| MATERIALS PROVIDED |
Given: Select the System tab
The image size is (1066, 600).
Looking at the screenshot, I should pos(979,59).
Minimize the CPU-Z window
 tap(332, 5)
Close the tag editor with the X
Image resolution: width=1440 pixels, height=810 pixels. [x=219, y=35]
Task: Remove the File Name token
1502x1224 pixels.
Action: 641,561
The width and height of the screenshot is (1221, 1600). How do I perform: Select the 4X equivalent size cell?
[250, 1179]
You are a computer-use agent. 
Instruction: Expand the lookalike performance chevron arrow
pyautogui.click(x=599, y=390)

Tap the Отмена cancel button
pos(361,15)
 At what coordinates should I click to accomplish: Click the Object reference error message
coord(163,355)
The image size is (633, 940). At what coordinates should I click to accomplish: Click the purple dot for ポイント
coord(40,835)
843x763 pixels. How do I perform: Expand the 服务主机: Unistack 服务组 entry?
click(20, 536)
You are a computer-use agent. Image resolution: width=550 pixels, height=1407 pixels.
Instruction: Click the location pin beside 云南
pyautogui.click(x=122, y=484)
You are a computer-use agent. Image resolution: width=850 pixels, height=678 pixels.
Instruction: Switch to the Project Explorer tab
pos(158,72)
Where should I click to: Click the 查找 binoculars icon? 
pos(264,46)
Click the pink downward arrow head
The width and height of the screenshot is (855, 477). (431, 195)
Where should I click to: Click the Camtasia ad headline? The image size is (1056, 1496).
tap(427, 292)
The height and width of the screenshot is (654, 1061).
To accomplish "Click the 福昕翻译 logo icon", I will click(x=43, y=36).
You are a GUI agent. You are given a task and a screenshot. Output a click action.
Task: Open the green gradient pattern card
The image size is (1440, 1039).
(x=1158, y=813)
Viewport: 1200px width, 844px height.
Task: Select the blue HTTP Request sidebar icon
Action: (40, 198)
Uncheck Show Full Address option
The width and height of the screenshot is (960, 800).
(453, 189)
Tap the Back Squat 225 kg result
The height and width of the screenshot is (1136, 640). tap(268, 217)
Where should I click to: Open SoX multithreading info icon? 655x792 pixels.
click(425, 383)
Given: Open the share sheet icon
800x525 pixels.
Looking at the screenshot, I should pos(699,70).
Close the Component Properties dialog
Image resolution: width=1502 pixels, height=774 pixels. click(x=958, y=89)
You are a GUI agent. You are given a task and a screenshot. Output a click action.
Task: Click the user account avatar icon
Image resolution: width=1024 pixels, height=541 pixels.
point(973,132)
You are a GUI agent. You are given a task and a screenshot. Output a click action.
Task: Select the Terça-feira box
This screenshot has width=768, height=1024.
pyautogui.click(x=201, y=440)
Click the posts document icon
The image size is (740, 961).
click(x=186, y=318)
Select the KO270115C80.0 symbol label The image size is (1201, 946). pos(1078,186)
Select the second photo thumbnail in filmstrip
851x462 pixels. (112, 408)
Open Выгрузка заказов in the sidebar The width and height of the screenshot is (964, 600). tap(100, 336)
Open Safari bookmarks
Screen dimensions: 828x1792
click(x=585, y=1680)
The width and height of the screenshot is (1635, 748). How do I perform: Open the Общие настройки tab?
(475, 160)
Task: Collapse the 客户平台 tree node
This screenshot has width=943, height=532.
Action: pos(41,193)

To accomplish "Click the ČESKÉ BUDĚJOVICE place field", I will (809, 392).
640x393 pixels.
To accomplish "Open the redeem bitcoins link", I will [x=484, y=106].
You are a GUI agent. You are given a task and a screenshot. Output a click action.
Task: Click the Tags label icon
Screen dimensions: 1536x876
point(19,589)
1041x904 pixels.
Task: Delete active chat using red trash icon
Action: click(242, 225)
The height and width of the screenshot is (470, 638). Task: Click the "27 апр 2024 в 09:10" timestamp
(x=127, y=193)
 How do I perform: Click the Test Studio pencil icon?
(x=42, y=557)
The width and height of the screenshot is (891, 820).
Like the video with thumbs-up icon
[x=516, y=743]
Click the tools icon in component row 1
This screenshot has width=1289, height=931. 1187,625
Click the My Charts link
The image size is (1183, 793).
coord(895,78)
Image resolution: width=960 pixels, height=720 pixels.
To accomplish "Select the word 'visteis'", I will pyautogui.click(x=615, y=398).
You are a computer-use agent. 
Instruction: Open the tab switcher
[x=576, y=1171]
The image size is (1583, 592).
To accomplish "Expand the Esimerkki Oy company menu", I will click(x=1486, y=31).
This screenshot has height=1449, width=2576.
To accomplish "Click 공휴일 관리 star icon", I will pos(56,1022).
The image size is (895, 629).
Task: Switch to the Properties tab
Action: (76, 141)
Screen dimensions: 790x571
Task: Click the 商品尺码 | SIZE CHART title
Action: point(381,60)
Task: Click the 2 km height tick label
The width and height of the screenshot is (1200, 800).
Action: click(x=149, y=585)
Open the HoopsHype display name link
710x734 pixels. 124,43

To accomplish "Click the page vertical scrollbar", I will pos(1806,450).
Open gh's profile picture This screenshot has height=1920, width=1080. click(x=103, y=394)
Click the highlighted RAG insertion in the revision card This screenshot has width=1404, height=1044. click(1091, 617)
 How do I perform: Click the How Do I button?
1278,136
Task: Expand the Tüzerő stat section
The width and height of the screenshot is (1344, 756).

| WHAT YOU NEED TO DO |
Look for the word "label" in every line of the listing and copy the lines that have it.

| SOLUTION TO THE EXERCISE |
Select the KO270115C80.0 symbol label The image size is (1201, 946). pos(1078,186)
Task: Click the Tags label icon
Task: Click the 2 km height tick label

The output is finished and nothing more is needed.